Our study had limitations that prevent broad generalization of the results. The socio-economic and cultural contexts between the three countries are markedly different, especially with regards to religion and economic systems. These factors impact social acceptability and feasibility of different risk-taking behaviors, and could have resulted in biased reporting by the adolescents. Another limitation was that study sites are tertiary-care referral centers in urban settings, and youth may have different behaviors from those living in rural areas. Matching criteria for the control patients did not include socio-economic status, which could have influenced outcomes, given that families coping with HIV in our setting may be more likely to also have lower income levels (Puthanakit et al., 2010). In addition, our power calculation was based on a difference in initiation sexual activity in the pilot study that was higher than what we observed in this study. This likely limited our power to detect significant differences between the HIV-infected and uninfected groups, a factor that would need to be further assessed through subsequent follow-up research.
Conclusions
In conclusion, our study demonstrates that sexual and substance use risk behaviors and ART adherence issues are common among adolescents in our region. The use of a tablet-based, self-administered ACASI was feasible across these socio-cultural settings in Southeast Asia. The results help inform our understanding of these risk behaviors in the context of long-term ART management, and can be used to guide adherence interventions as well as prevention and harm reduction efforts during adolescence.
Acknowledgments
The authors are grateful to the study participants and all site staff for their commitment to the study.

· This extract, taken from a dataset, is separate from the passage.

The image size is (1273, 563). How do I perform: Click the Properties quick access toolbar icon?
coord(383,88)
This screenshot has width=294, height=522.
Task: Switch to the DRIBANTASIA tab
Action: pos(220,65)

The TREAT Asia Pediatric HIV Observational Database using an Audio Computer-Assisted Self-Interview (TApHOD ACASI) Study Group: W Prasitsuebsai, K Pruksakaew, S Kerr, and S Thammasala, The HIV Netherlands Australia Thailand Research Collaboration (HIV-NAT), The Thai Red Cross AIDS Research Centre, Bangkok, Thailand; P Lumbiganon, P Kosalaraksa, and P Tharnprisan, Faculty of Medicine, Srinagarind Hospital, Khon Kaen University, Khon Kaen, Thailand; R Hansudewechakul, S Denjanta, A Kongphonoi, and W Srisuk, Chiangrai Prachanukroh Hospital, Chiang Rai, Thailand; K Chokephaibulkit, S Sricharoenchai, Y Durier, and S Kanakool, Faculty of Medicine Siriraj Hospital, Mahidol University, Bangkok, Thailand; KH Truong, QT Du, and HD Tran, TKP Le Children’s Hospital 1, Ho Chi Minh City, Vietnam; LV Nguyen, DTK Khu, GTT Thuy, and LT Nguyen, National Hospital of Pediatrics, Hanoi, Vietnam; KA Razali, TJ Mohamed, and NADR Mohammed, Pediatric Institute, Hospital Kuala Lumpur, Kuala Lumpur, Malaysia; Hospital Raja Perempuan Zainab II, Kelantan, Malaysia; SM Fong, KJ Wong, and F Daut, Hospital Likas, Kota Kinabalu, Malaysia; NK Nik Yusoff, and P Mohamad, AH Sohn, JL Ross, and C Sethaputra, TREAT Asia/ amfAR - The Foundation for AIDS Research, Bangkok, Thailand.
Funding
Funding support was provided through a grant to amfAR, The Foundation for AIDS Research, with support from the U.S. National Institutes of Health’s National Institute of Allergy and Infectious Diseases, Eunice Kennedy Shriver National Institute of Child Health and Human Development, National Cancer Institute, National Institute of Mental Health, and National Institute on Drug Abuse as part of the International Epidemiology Databases to Evaluate AIDS (IeDEA; U01AI069907), and additional support from the LIFE+, Austria. The content of this publication is solely the responsibility of the authors and does not necessarily represent the official views of any of the institutions mentioned above.
Footnotes
Disclosure Statement
The authors declare no conflicts of interest related to this study.